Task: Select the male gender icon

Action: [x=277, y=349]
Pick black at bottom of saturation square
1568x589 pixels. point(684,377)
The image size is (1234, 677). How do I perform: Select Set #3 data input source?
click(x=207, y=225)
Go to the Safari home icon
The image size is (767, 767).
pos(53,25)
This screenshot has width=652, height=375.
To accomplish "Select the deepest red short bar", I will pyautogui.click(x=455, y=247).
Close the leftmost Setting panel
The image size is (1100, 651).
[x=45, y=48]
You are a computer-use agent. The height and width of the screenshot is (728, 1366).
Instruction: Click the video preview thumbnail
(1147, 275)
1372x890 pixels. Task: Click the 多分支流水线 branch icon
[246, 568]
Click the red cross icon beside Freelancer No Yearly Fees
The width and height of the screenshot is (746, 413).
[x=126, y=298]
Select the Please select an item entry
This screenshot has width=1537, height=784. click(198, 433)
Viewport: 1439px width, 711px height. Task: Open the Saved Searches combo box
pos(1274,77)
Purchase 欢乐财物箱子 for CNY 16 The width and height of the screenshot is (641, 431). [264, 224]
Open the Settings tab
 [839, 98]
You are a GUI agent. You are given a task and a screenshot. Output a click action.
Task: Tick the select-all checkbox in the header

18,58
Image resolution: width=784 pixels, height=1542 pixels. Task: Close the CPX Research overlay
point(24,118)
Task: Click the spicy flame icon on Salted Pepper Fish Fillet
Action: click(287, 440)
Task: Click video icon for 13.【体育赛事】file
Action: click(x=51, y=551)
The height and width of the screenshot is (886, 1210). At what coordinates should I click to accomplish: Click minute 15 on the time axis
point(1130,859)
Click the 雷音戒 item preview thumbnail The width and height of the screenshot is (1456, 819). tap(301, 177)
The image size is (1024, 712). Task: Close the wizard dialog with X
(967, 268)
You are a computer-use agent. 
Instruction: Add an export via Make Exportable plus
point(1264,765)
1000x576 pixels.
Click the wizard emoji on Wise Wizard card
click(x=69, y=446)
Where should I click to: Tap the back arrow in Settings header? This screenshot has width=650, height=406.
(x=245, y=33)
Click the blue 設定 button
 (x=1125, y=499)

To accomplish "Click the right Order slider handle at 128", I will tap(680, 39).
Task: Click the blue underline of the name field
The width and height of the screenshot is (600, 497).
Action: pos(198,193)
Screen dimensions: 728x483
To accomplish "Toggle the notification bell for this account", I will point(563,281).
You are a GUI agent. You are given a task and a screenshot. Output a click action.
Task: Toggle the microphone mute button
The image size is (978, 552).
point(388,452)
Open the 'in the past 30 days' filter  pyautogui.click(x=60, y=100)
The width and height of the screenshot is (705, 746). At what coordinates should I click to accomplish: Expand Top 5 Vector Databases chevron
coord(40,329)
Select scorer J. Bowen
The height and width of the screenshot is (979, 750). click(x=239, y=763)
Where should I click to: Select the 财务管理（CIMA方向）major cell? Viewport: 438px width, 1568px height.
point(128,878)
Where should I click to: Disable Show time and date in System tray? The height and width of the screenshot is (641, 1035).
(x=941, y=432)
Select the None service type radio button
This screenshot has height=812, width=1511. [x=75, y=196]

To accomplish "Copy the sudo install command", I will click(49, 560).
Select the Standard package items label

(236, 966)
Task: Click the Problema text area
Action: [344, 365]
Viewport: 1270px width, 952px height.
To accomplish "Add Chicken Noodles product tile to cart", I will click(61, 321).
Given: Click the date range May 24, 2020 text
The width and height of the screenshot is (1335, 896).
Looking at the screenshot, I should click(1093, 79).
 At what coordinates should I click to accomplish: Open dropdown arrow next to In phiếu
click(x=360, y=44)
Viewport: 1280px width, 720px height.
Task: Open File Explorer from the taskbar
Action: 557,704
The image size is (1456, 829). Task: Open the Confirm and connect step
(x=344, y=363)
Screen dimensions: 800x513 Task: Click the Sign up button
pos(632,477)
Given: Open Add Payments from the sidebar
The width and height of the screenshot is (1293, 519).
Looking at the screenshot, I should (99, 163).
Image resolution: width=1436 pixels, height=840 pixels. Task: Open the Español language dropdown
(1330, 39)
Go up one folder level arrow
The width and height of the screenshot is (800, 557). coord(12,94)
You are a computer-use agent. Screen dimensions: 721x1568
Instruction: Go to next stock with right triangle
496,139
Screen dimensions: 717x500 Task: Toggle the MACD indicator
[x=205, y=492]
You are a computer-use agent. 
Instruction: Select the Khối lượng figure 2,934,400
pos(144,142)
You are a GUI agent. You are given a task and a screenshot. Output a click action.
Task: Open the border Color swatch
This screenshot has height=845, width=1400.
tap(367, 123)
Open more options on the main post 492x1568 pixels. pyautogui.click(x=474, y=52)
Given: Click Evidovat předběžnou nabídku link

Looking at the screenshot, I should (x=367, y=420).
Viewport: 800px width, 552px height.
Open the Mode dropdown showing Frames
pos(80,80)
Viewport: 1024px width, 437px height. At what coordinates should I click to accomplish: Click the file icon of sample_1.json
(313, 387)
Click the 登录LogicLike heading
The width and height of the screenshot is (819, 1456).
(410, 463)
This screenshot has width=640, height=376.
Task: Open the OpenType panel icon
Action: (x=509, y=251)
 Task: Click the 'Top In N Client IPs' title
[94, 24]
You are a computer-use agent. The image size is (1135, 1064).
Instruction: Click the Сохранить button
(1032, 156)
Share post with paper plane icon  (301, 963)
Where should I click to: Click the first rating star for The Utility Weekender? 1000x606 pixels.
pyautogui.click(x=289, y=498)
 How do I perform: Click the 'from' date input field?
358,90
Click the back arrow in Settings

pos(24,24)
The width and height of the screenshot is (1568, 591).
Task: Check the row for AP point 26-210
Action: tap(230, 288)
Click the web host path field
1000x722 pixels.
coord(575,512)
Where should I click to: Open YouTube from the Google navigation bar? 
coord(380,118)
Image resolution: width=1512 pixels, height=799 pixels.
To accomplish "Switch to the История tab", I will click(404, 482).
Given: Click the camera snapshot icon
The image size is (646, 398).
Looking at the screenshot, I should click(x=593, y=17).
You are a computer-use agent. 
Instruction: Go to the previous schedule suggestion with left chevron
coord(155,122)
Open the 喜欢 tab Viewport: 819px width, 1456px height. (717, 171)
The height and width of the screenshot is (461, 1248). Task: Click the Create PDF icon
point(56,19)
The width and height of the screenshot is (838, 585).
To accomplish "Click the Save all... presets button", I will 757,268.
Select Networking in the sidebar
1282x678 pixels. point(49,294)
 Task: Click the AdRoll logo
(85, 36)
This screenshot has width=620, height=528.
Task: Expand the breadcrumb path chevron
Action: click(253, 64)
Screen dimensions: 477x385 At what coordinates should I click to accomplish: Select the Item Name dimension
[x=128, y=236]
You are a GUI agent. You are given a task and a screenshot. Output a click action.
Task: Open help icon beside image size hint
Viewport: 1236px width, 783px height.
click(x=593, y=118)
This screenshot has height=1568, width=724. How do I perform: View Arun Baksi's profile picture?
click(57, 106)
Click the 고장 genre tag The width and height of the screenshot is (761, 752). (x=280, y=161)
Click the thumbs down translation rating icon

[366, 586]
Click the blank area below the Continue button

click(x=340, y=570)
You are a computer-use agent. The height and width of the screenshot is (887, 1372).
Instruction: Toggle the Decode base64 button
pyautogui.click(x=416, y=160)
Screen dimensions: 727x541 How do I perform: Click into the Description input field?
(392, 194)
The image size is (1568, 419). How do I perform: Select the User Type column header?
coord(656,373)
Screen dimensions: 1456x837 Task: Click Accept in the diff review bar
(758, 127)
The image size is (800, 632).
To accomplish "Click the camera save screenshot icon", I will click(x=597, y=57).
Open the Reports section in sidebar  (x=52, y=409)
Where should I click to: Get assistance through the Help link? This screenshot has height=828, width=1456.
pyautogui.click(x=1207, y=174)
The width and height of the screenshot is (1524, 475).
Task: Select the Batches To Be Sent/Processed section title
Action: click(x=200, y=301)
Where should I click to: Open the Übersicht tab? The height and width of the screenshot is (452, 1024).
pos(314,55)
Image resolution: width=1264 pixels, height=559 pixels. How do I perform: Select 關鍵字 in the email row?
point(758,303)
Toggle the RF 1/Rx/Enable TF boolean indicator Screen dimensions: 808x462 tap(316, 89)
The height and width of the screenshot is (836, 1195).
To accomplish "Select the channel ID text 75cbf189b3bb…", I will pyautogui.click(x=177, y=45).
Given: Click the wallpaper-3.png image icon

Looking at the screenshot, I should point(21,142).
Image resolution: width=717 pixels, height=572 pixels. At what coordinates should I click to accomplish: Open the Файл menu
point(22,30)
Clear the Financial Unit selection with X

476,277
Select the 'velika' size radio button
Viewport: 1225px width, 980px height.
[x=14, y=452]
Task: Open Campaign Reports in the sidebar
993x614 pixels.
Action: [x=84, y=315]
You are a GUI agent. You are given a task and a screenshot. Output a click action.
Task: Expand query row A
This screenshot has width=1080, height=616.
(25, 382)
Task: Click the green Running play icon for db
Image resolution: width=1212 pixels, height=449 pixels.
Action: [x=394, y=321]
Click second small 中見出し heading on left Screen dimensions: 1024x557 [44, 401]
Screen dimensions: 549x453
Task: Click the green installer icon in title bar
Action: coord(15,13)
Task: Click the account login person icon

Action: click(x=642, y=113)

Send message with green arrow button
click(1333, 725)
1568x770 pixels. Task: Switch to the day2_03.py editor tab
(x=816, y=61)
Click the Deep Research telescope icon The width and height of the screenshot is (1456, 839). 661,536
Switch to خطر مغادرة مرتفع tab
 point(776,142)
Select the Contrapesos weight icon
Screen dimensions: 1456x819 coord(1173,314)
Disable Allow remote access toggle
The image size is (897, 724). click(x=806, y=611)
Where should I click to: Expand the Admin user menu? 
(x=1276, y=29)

___

• [What the exercise asks]
Using the records above, restate word for word the lines from the one with "Click the web host path field" through the one with "Image resolution: width=1512", both included.

• [Task answer]
Click the web host path field
1000x722 pixels.
coord(575,512)
Where should I click to: Open YouTube from the Google navigation bar? 
coord(380,118)
Image resolution: width=1512 pixels, height=799 pixels.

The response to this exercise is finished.